• **Challenge**: Retype the material below line for line, keeping every character and the line breaks unchanged.

※ ※ ※

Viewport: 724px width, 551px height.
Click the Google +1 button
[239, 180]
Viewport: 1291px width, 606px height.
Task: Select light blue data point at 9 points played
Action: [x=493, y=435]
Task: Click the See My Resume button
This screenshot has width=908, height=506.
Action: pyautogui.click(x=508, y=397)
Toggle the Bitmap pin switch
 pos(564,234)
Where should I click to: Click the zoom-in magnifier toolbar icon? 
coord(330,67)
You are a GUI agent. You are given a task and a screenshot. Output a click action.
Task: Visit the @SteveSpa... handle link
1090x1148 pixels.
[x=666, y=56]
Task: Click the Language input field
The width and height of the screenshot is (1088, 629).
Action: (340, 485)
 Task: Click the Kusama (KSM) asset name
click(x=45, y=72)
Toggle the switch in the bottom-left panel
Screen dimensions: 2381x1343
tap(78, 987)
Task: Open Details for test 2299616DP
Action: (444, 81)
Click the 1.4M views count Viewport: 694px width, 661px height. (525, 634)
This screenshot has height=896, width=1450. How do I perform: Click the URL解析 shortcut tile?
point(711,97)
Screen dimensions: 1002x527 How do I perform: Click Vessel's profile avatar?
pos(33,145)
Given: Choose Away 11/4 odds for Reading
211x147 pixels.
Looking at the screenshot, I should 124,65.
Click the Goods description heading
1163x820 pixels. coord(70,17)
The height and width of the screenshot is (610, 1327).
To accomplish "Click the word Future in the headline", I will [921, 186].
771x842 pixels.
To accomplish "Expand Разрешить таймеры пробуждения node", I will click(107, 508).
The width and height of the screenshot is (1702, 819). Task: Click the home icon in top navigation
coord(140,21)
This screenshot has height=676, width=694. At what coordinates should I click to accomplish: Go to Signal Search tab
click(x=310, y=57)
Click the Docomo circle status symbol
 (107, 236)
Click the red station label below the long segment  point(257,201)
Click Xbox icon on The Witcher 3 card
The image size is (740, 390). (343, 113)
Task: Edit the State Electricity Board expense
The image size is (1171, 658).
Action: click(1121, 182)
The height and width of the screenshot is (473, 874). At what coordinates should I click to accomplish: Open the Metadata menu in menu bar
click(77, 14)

※ ※ ※

• **Answer for this exercise**:
Viewport: 724px width, 551px height.
Click the Google +1 button
[239, 180]
Viewport: 1291px width, 606px height.
Task: Select light blue data point at 9 points played
Action: [x=493, y=435]
Task: Click the See My Resume button
This screenshot has width=908, height=506.
Action: pyautogui.click(x=508, y=397)
Toggle the Bitmap pin switch
 pos(564,234)
Where should I click to: Click the zoom-in magnifier toolbar icon? 
coord(330,67)
You are a GUI agent. You are given a task and a screenshot. Output a click action.
Task: Visit the @SteveSpa... handle link
1090x1148 pixels.
[x=666, y=56]
Task: Click the Language input field
The width and height of the screenshot is (1088, 629).
Action: (340, 485)
 Task: Click the Kusama (KSM) asset name
click(x=45, y=72)
Toggle the switch in the bottom-left panel
Screen dimensions: 2381x1343
tap(78, 987)
Task: Open Details for test 2299616DP
Action: (444, 81)
Click the 1.4M views count Viewport: 694px width, 661px height. (525, 634)
This screenshot has height=896, width=1450. How do I perform: Click the URL解析 shortcut tile?
point(711,97)
Screen dimensions: 1002x527 How do I perform: Click Vessel's profile avatar?
pos(33,145)
Given: Choose Away 11/4 odds for Reading
211x147 pixels.
Looking at the screenshot, I should 124,65.
Click the Goods description heading
1163x820 pixels. coord(70,17)
The height and width of the screenshot is (610, 1327).
To accomplish "Click the word Future in the headline", I will [921, 186].
771x842 pixels.
To accomplish "Expand Разрешить таймеры пробуждения node", I will click(107, 508).
The width and height of the screenshot is (1702, 819). Task: Click the home icon in top navigation
coord(140,21)
This screenshot has height=676, width=694. At what coordinates should I click to accomplish: Go to Signal Search tab
click(x=310, y=57)
Click the Docomo circle status symbol
 (107, 236)
Click the red station label below the long segment  point(257,201)
Click Xbox icon on The Witcher 3 card
The image size is (740, 390). (343, 113)
Task: Edit the State Electricity Board expense
The image size is (1171, 658).
Action: click(1121, 182)
The height and width of the screenshot is (473, 874). At what coordinates should I click to accomplish: Open the Metadata menu in menu bar
click(77, 14)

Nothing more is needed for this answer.